Summary
Electron crystallography is arguably the only electron cryomicroscopy (cryoEM) technique able to deliver an atomic-resolution structure of membrane proteins embedded in the lipid-bilayer. In the electron crystallographic structures of the light driven ion pump, bacteriorhodopsin, and the water channel, aquaporin-0, sufficiently high resolution was obtained and both lipid and protein were visualized, modeled and described in detail. An extensive network of lipid-protein interactions mimicking native membranes is established and maintained in two-dimensional (2D) crystalline vesicles used for structural analysis by electron crystallography. Lipids are tightly integrated into the protein's architecture where they can affect the function, structure, quaternary assembly and the stability of the membrane protein.
Introduction
Lipids and membrane proteins co-evolved to form biological membranes. The proteins perform an array of functions such as drug and neurotransmitter transport, water and nutrient transport, signaling, cell-to-cell communication and adhesion among other things. Lipids intimately influence the structure and function of membrane proteins. Extensive lipid-protein interactions occur within the lipid bilayer as lipids fit into crevices and irregularities on the protein surface to maintain an electrochemical seal across the membrane. To fully understand the interdependence of membrane proteins with their surrounding lipids necessitates structural information in the context of a lipid bilayer. Electron crystallography is uniquely suited for this task, since the membrane protein of interest is crystallized in two-dimensions (2D) within a lipid bilayer. High-resolution electron crystallography is then used to determine the structure of the protein. Moreover, the function of the protein of interest can be assayed directly from the 2D crystals allowing the unique opportunity to directly couple both membrane protein structure and function from the very same membranes.
Electron crystallography became a bona fide method for determining the structures of membrane proteins following the pioneering work by Henderson and Unwin in the mid 1970s, who provided the first structural information of a membrane protein, bacteriorhodopsin (bR) where for the first time membrane traversing α-helices were visualized [1]. Henderson and Unwin's work was extended in later years, with gradual increases in resolution to 3Å [2,3••], and provided the first “atomic-level” structural information on specific lipid-protein interactions determined by electron crystallography. More recently, the 1.9Å resolution structure of the aquaporin AQP0 was determined by electron crystallography, providing a detailed look at non-specific lipid protein interactions [4••]. In this review we focus in particular on the high-resolution structures of bR [3••] and AQP0 [4••] to describe the different lipid-protein interactions that were identified and discuss examples of how these interactions influence membrane protein stability, structure, oligomeric assembly and function.

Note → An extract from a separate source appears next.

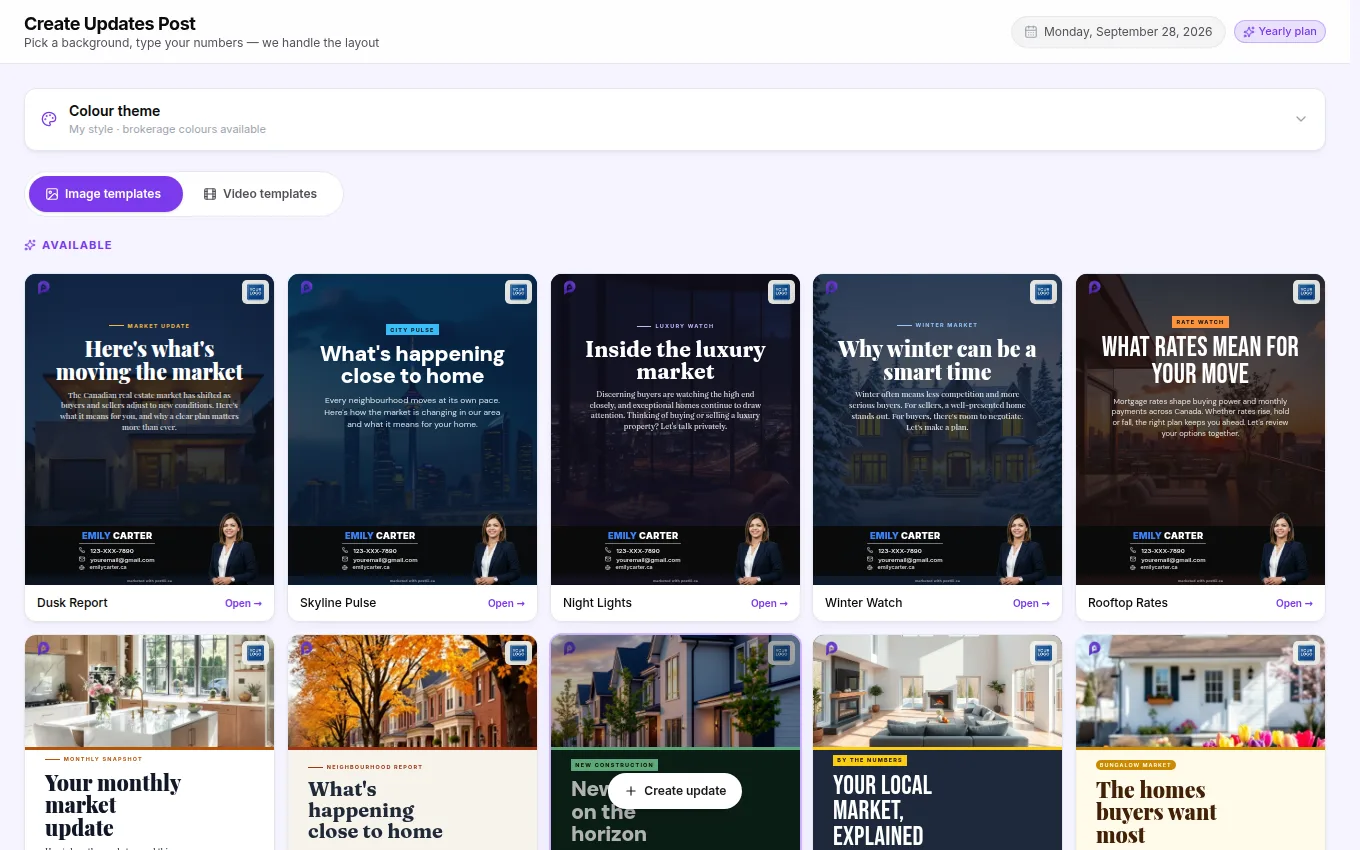This screenshot has width=1360, height=850.
Task: Click the logo placeholder on Dusk Report template
Action: coord(255,292)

Lipid-protein interactions studied by electron crystallography
Only two examples exist to date where sufficiently high resolution could be obtained by electron crystallography to visualize and model the lipid-bilayer surrounding a membrane protein. Those are the structures of bR and AQP0, where lipids were modeled and fit directly into the experimental density maps [3••,4••]. In the case of bR, native lipids are functionally required and are woven into the structural framework of the protein, while in the case of AQP0, the lipids interact non-specifically with the protein and the lipids are not required for the function of the channel. Despite these differences, the interactions that occur between the membrane protein and the surrounding lipids exhibit startling similarities that will be discussed in this section.

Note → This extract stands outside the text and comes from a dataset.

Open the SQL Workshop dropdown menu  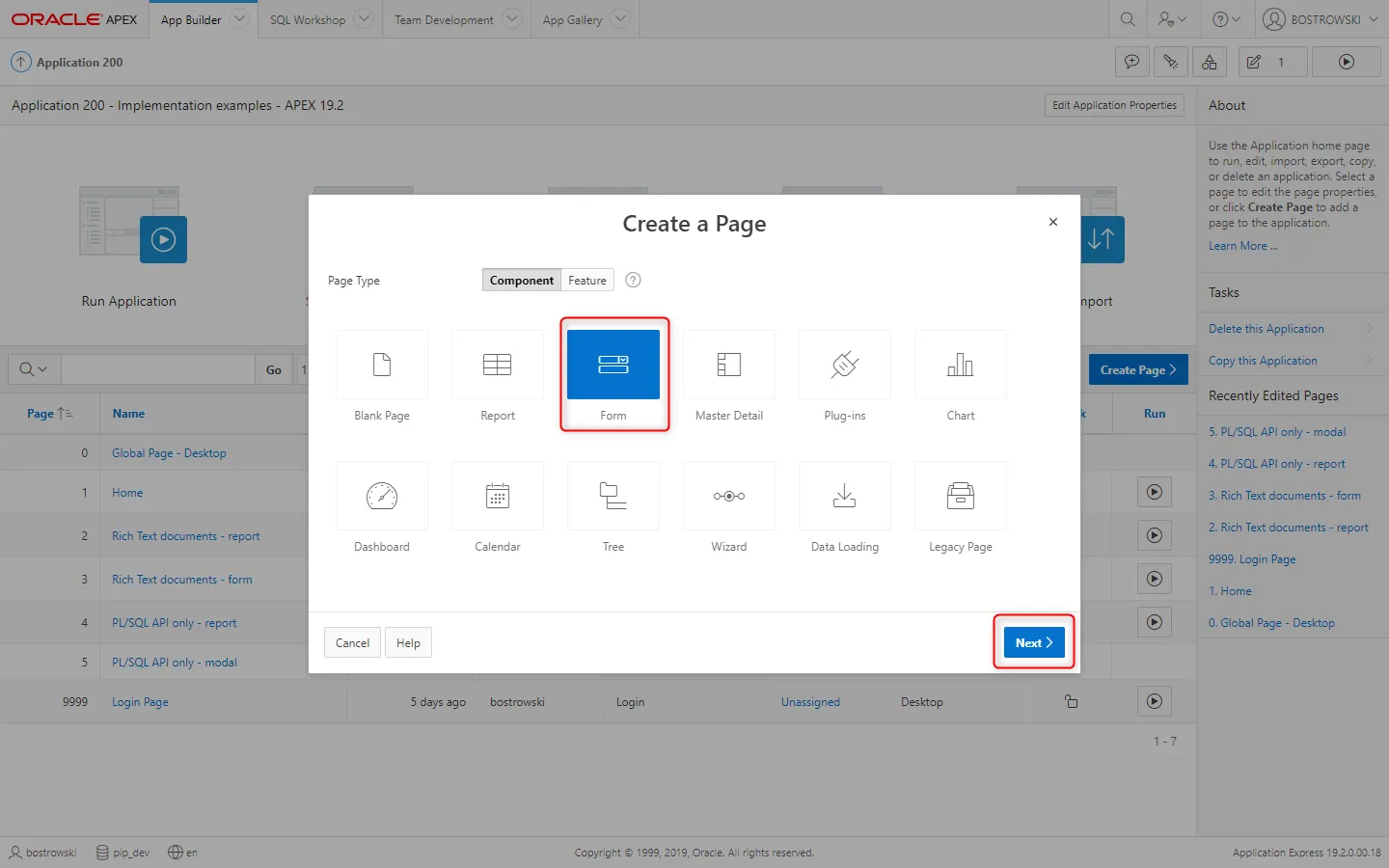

Bacteriorhodopsin is a homotrimeric light driven ion pump that assembles into hexagonal arrays in the purple membrane (PM) of the archaea halobacterium salinarum [5,6]. bR specifically requires native lipids for both assembling PM-like membranes in vitro [7] and for its function as a proton pump [8]. Early reconstitution experiments demonstrated that when bR was delipidated and reconstituted with the synthetic lipid dimyrostylphosphatidylcholine (DMPC), the protein did not form hexagonal arrays unless native PM lipids were added to the reconstitution [7]. When bR is reconstituted with native PM lipids, bR trimers form and are arranged in highly ordered hexagonal arrays with dimensions identical to the bR crystalline patches found in the PM (Figure 1A). The structure determined by electron crystallography shows that each bR monomer consists of 7 transmembrane α-helices with the N-terminus located on the extra-cellular side of the membrane and the C-terminus on the intra-cellular side. A total of 24 lipids were identified surrounding bR [3••]. 18 lipids contribute to a nearly complete lipid shell (annulus) surrounding the bR trimer (Figure 1B) while 6 lipids are found buried within the protein.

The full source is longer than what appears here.